Le patronyme Bleuze est un nom de famille relativement courant, mais qui pose une petite énigme aux généalogistes : il est probablement apparu indépendamment à plusieurs endroits, ce qui suppose plusieurs souches et plusieurs ancêtres distincts à l'origine. Autrement dit, tous les Bleuze de France ne descendent pas d'un même aïeul commun — chaque branche a sa propre histoire.
Porté notamment dans l'Aisne, le nom serait une forme régionale du prénom Blaise. On trouve d'ailleurs, dans le Nord-Pas-de-Calais et en Belgique, des diminutifs comme : Bleuse, Bleuset, Bleuzet, Bleusez, Bleuzat. Une jolie petite tribu phonétique, qui dit bien la vitalité du prénom-souche dans les parlers picards et flamands.
Un prénom, un saint, une dévotion populaire
D'où vient ce prénom Blaise, qui s'est suffisamment répandu pour donner naissance à autant de patronymes ? Il faut remonter très loin, au tout début du IVe siècle, en Arménie, où vécut un certain Blaise de Sébaste — médecin devenu évêque, martyrisé vers 316 sous l'empereur Licinius. La légende rapporte qu'il aurait, sur le chemin du supplice, sauvé miraculeusement un enfant qui s'étouffait avec une arête de poisson. Ce geste lui vaudra, pour les siècles à venir, d'être invoqué contre les maux de gorge.

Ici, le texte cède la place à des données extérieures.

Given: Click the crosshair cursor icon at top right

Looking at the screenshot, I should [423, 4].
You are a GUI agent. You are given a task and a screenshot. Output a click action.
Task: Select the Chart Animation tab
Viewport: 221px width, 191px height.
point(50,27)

Ce saint est aussi, et ce n'est pas anodin pour notre Picardie textile, le patron des cardeurs de laine. La tradition voulait, en effet, que ses bourreaux aient utilisé des peignes de fer — outils du métier — pour le supplicier. De ce fait, dans toutes les régions où le travail de la laine tenait une place importante (la Picardie en faisait partie), Blaise était un saint familier, fêté avec ferveur dans les confréries d'artisans.